TYSON’S CORNER, Va., May 15, 2017 —
The senior leaders of U.S. Army Central assembled for a three-day conference with five partner nations from the Middle East for the third annual Senior Strategy Symposium here May 2.
The symposium gave senior leaders, such as Lt. Gen. Michael Garrett commanding general, USARCENT, an opportunity to hear from civilian and military experts on the Middle East and gain insights from senior military leaders from the region.
Kicking off the symposium, Garrett spoke on the need to use the event to come together and develop the solutions to today’s challenges in the region.
"I ask this also because, as military officers, we understand that threats within the region are not diminishing; rather, threats in our region are multiplying.

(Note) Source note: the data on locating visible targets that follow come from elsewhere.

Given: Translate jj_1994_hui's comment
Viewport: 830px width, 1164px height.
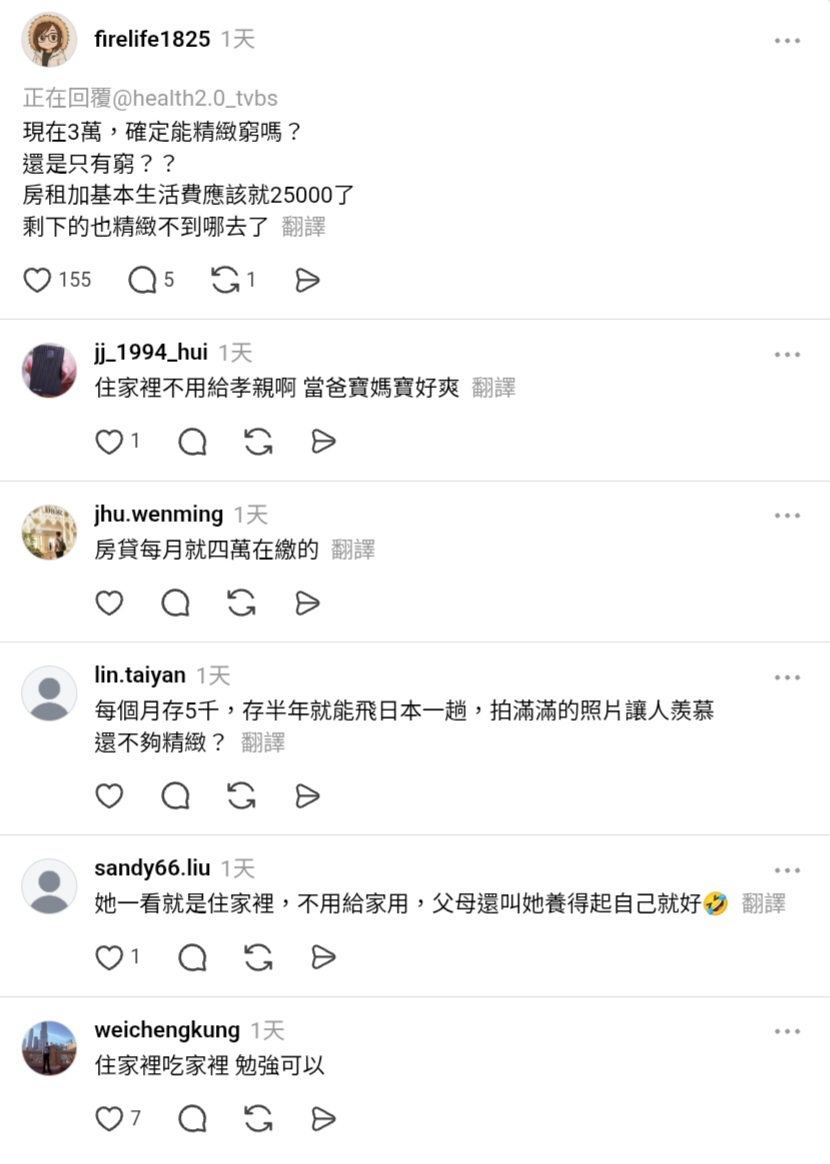Looking at the screenshot, I should click(x=493, y=387).
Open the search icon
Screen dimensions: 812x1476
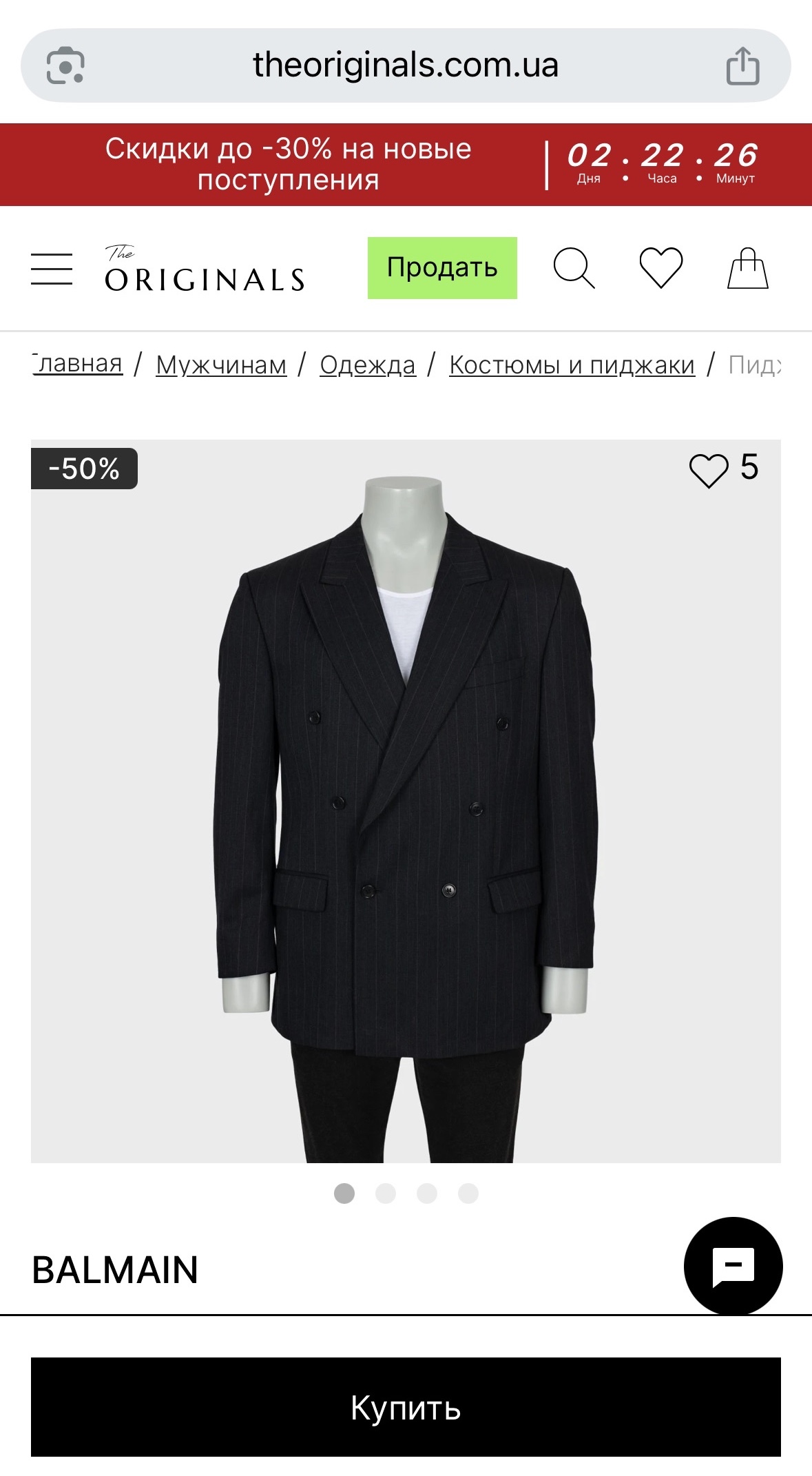click(574, 268)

Our improved cooperation is essential if we are to preserve the peace, prosperity, and security in the Middle East and Levant regions," Garrett said.
With that goal, the experts spoke on topics ranging from defeating ISIS, understanding Iranian malign influence in the region, and what a post-conflict Syria and Iraq will look like. The fact that several of the experts are civilians also provided the room full of military members the chance to look at the region through a different lens.

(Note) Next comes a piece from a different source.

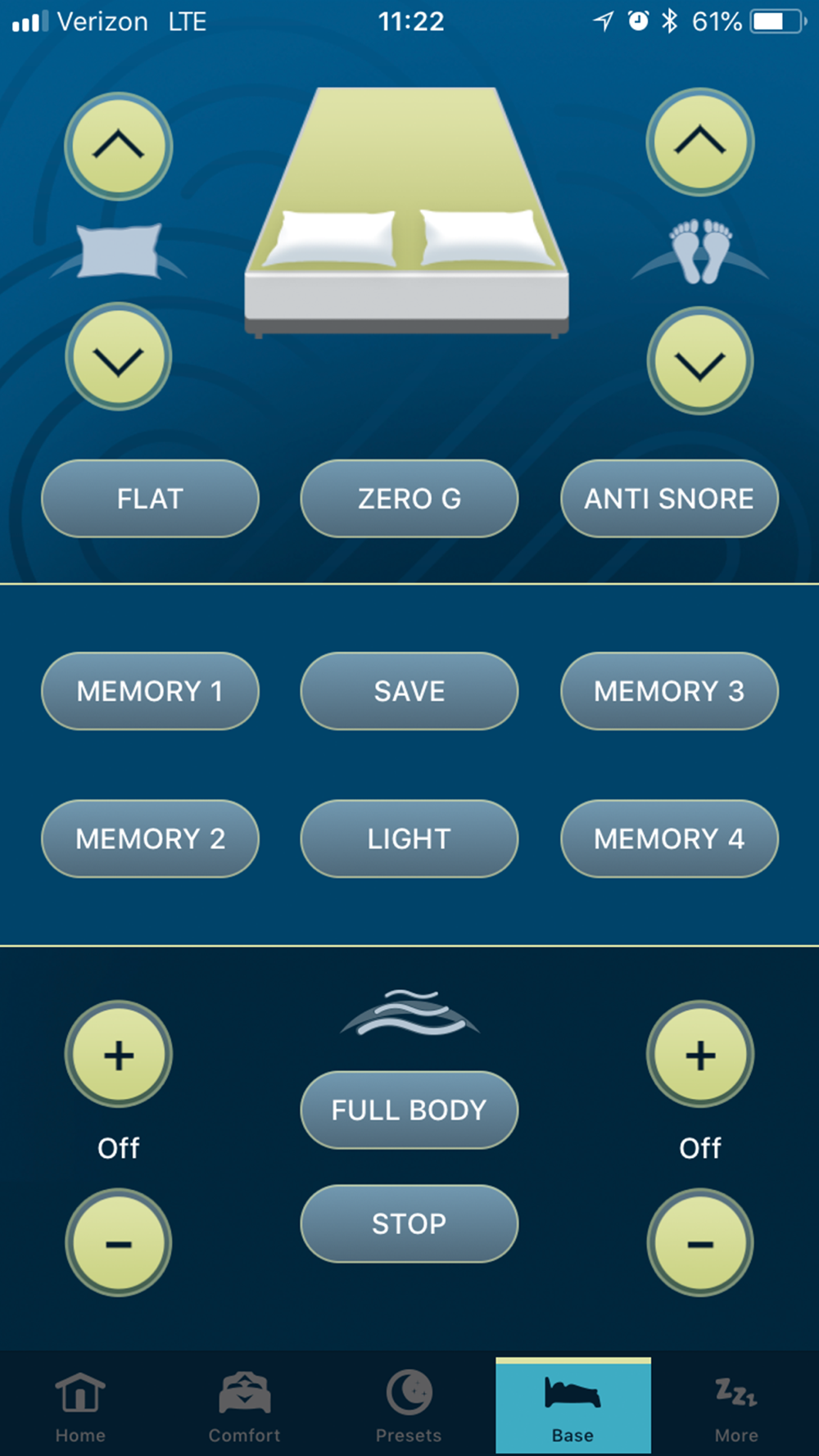The image size is (819, 1456).
Task: Recall MEMORY 4 position
Action: tap(669, 839)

"It gives us a different perspective, it gives us different views, and it gives them an opportunity to analyze what we do," said Lt. Col. Walid Nasr, USARCENT, G37 Middle East branch chief.
But, the symposium was not a one-sided affair; open discussions on the topics allowed for all of the participants to add to the conversation. This was especially true for the partner nation representatives. They added a perspective that the average U.S. military member or civilian may not have.
The USARCENT area of operation includes the Levant, Central Asia and the Arabian Peninsula. It is a unique, dynamic and complex operating environment. Having a greater knowledge of the operational environment is perhaps the surest way to victory. Knowledge means the individual understands the nature of the area, knows how best to fight the enemy and how to protect against threats.
Beyond new perspectives and knowledge, there was an additional benefit for USARCENT to host the symposium.
"What we’re hoping to take away from this symposium is the relationships," Nasr said. "It’s building on the relationships that we have, mending the relationships that we don’t have, and also at the same time share a common picture for the safety and security not only for our colleagues in the Middle East, but also the United States."
These relationships will likely prove to be a major source of strength for USARCENT. By continuing to build on existing relationships and understand the culture of the region, USARCENT demonstrates its enduring commitment to the region. Add to that the knowledge gained from the lecturers and participants and U.S. Army Central will help prevent future conflict, but also be ready to win if one does arise.
"There is strength in presenting a united front to our enemies and to our potential enemies. By forming coalitions that can fight and train together, we can deter these extremists and prove we can work together," Garrett said.